Menyikapi desakan dari Pemerintah Provinsi DKI Jakarta, Adhi Karya menunjukkan sikap kooperatif. Melalui keterbukaan informasi kepada Bursa Efek Indonesia (BEI) pada Jumat, 13 Juni 2025, Corporate Secretary Adhi Karya, Rozi Sparta, menyatakan bahwa perseroan “terbuka untuk berdiskusi” mengenai nasib tiang-tiang monorel mangkrak. Pihaknya menegaskan kesiapan untuk berkoordinasi dengan semua pihak terkait guna mencari solusi terbaik.

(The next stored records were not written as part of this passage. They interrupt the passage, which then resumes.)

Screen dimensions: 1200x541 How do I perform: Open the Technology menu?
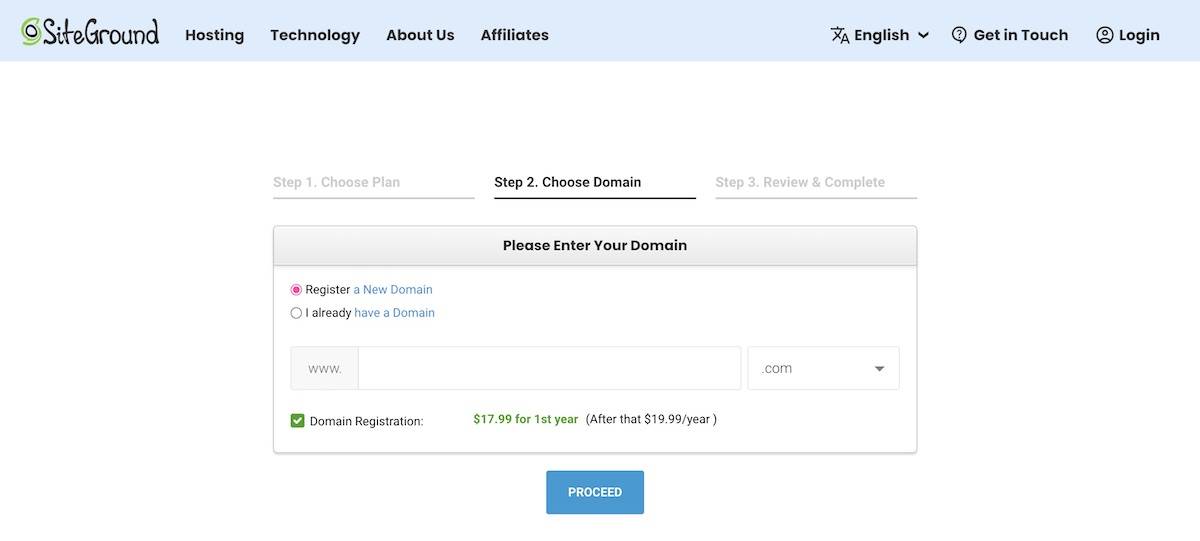pyautogui.click(x=315, y=35)
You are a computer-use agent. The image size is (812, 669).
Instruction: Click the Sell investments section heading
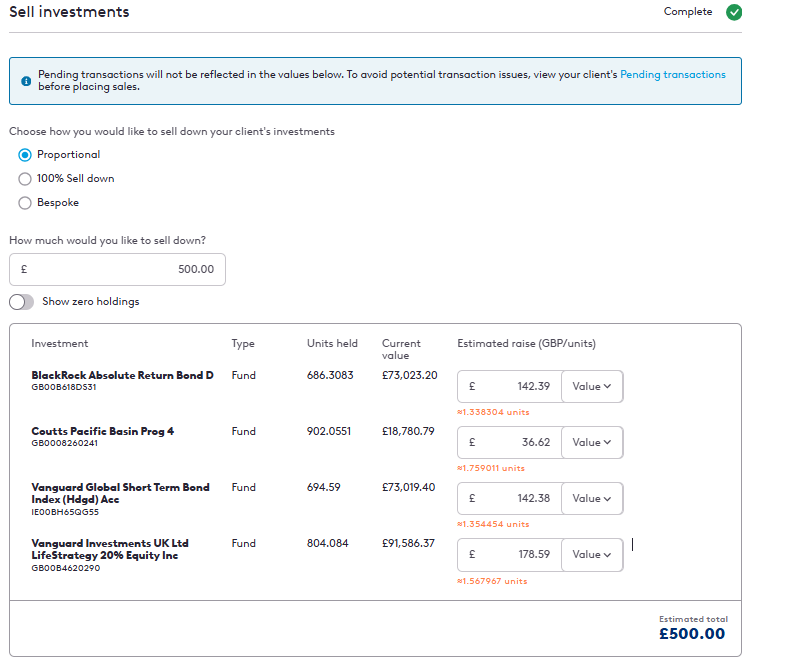tap(69, 12)
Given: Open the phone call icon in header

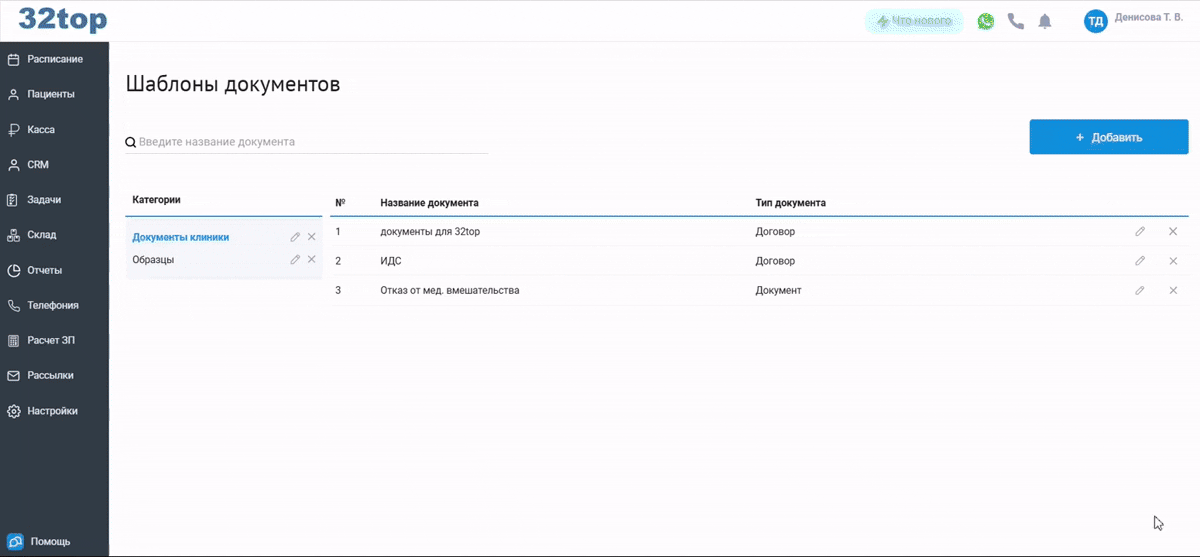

“Perseroan mengapresiasi komunikasi yang akan dibangun oleh Pemerintah Provinsi DKI Jakarta dan terbuka untuk berkoordinasi lebih lanjut guna menyelesaikan permasalahan ini secara konstruktif dan sesuai ketentuan yang berlaku,” ujar Rozi Sparta. Ia menambahkan bahwa Adhi Karya sepenuhnya mendukung langkah strategis Pemprov DKI Jakarta dalam penataan ruang kota demi kepentingan publik. Meskipun belum ada kepastian mengenai jadwal pembongkaran, sikap terbuka dari Adhi Karya ini menandai langkah awal yang positif menuju penyelesaian konkret atas masalah proyek monorel yang telah lama mengganggu citra dan kelancaran Jakarta.

Annisa Febiola turut berkontribusi dalam penulisan artikel ini.

Pilihan Editor: Mengapa Usul Kenaikan Pajak Rumah Tapak Menuai Kritik?

Ringkasan

Gubernur DKI Jakarta Pramono Anung Wibowo meminta PT Adhi Karya Tbk untuk segera membongkar tiang-tiang monorel mangkrak, sebagai bagian upaya Pemprov menertibkan lokasi pekerjaan tak aktif dan mengurangi kemacetan. Permintaan ini didasari putusan pengadilan yang menegaskan kewajiban pembongkaran ada pada Adhi Karya. Pemprov DKI menyatakan akan bertindak membersihkan jika Adhi Karya tidak mampu melaksanakannya. Adhi Karya menunjukkan sikap kooperatif dan terbuka untuk berkoordinasi dengan Pemprov DKI demi mencari solusi terbaik.

Proyek monorel ini dimulai tahun 2004 di era Presiden Megawati dan Gubernur Sutiyoso, namun terhenti pada 2005 karena kendala pendanaan. Pembangunan dihentikan total pada 2007 dan upaya menghidupkannya kembali pada 2013 juga gagal, dihentikan final pada 2015. Sebanyak 90 tiang beton yang dibangun Adhi Karya sejak 2007 kini menjadi penyebab gangguan estetika kota dan memperburuk kemacetan Jakarta.